Getting Started with LangChain in 2026
Building Production-Ready RAG with LangChain
Retrieval-Augmented Generation (RAG) continues to be the most reliable way to ground language models in private, proprietary enterprise data. While the core concept of RAG is simple—find relevant documents and stuff them into the prompt—building a system that works reliably in production requires careful engineering.
In this comprehensive guide, we will walk through building an advanced RAG pipeline using the latest LangChain v0.3 updates, incorporating semantic routing, advanced chunking strategies, and self-querying retrievers.
Prerequisites
- Python 3.10+
- An OpenAI API Key
- A Pinecone or Chroma Vector Database instance
Step 1: Environment Setup
First, install the necessary LangChain packages. LangChain has recently modularized its ecosystem to keep the core library lightweight.

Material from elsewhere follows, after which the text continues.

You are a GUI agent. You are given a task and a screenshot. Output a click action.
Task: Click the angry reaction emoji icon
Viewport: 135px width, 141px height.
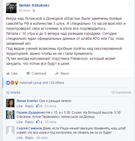(12, 83)
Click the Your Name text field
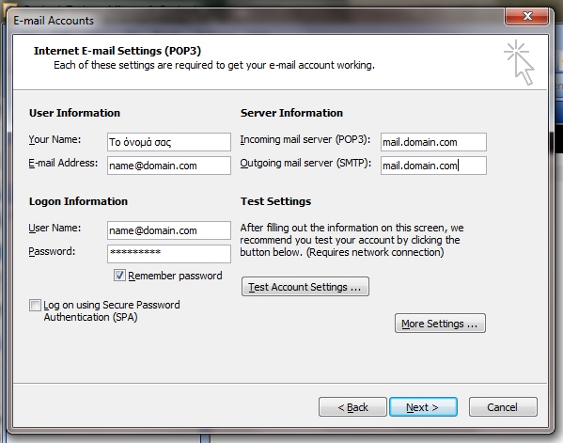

pip install langchain langchain-openai langchain-community chromadb tiktoken
Import the core modules in your Python script:
import os
from langchain_openai import OpenAIEmbeddings, ChatOpenAI
from langchain_community.document_loaders import PyPDFLoader
from langchain_text_splitters import RecursiveCharacterTextSplitter
from langchain_community.vectorstores import Chroma
from langchain_core.prompts import PromptTemplate
from langchain_core.runnables import RunnablePassthrough
os.environ["OPENAI_API_KEY"] = "your-api-key-here"

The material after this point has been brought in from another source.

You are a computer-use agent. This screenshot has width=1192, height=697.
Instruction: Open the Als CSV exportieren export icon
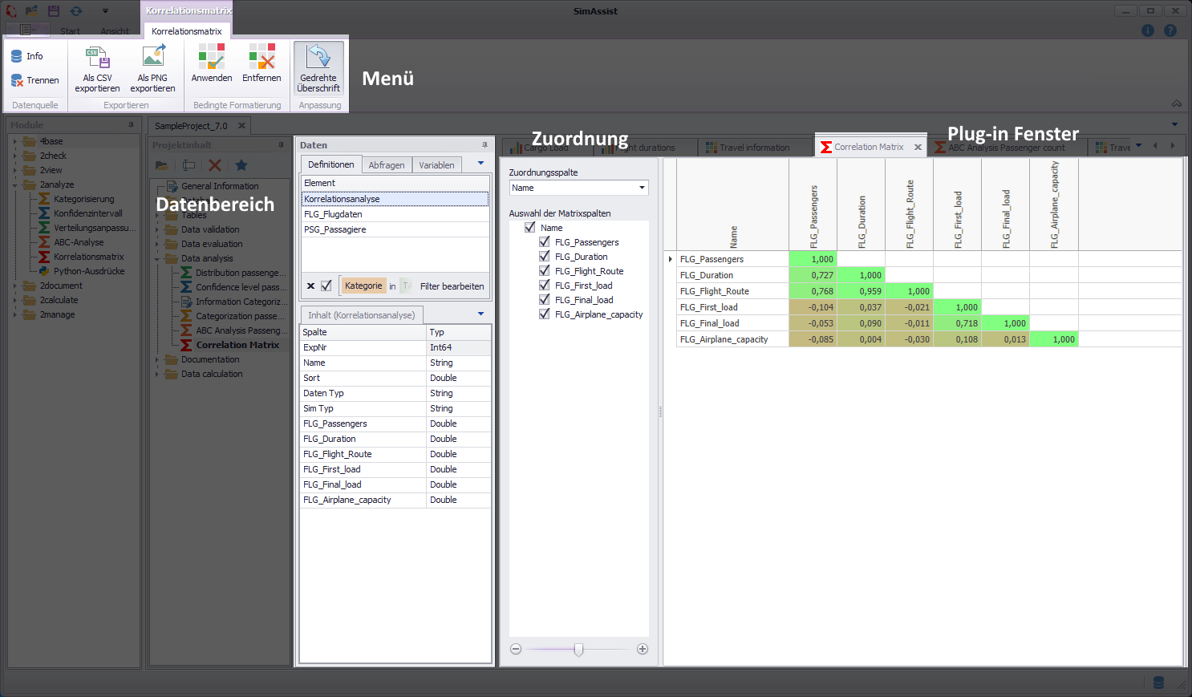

Step 2: Advanced Document Loading & Chunking
The biggest mistake developers make with RAG is poor chunking. If your chunks are too small, the LLM lacks context. If they are too large, you dilute the semantic meaning of the vector, leading to poor retrieval accuracy.

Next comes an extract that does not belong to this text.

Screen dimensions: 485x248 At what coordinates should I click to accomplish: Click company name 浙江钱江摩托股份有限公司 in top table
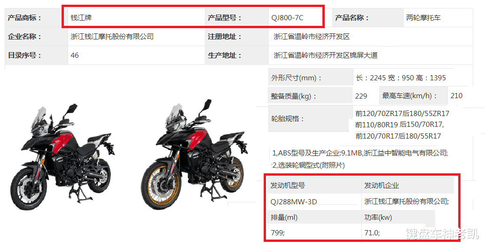click(112, 37)
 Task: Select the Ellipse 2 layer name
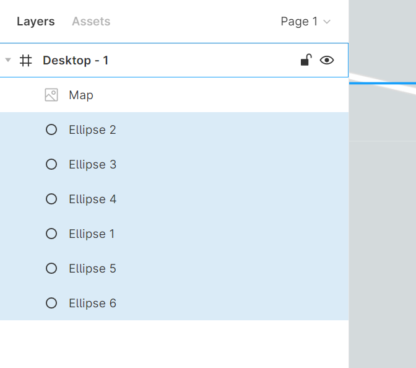click(92, 129)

We will use the RecursiveCharacterTextSplitter. This algorithm looks for the largest logical separators first (like double newlines \n\n representing paragraphs), ensuring it doesn't split a sentence in half unless absolutely necessary.
# 1. Load the proprietary data
loader = PyPDFLoader("enterprise_handbook_2026.pdf")
raw_documents = loader.load()
# 2. Configure the Splitter
text_splitter = RecursiveCharacterTextSplitter(
chunk_size=1000,
chunk_overlap=200, # A 20% overlap ensures context isn't lost between chunks
length_function=len,
is_separator_regex=False,
)
# 3. Process the documents
chunks = text_splitter.split_documents(raw_documents)
print(f"Split document into {len(chunks)} chunks.")
Step 3: Embedding and Vector Storage
Now we need to convert these text chunks into mathematical vectors using OpenAI's latest embedding model (text-embedding-3-small), which provides incredibly high dimensionality at a low cost.
We will store these vectors in Chroma, an open-source, local vector database perfect for getting started.
# Initialize the embedding model
embeddings = OpenAIEmbeddings(model="text-embedding-3-small")
# Create the Vector Store
vectorstore = Chroma.from_documents(
documents=chunks,
embedding=embeddings,
persist_directory="./chroma_db"
)
# Create a retrieval interface
retriever = vectorstore.as_retriever(search_kwargs={"k": 4})
Note: Setting k=4 tells the database to only return the top 4 most semantically relevant chunks for any given query.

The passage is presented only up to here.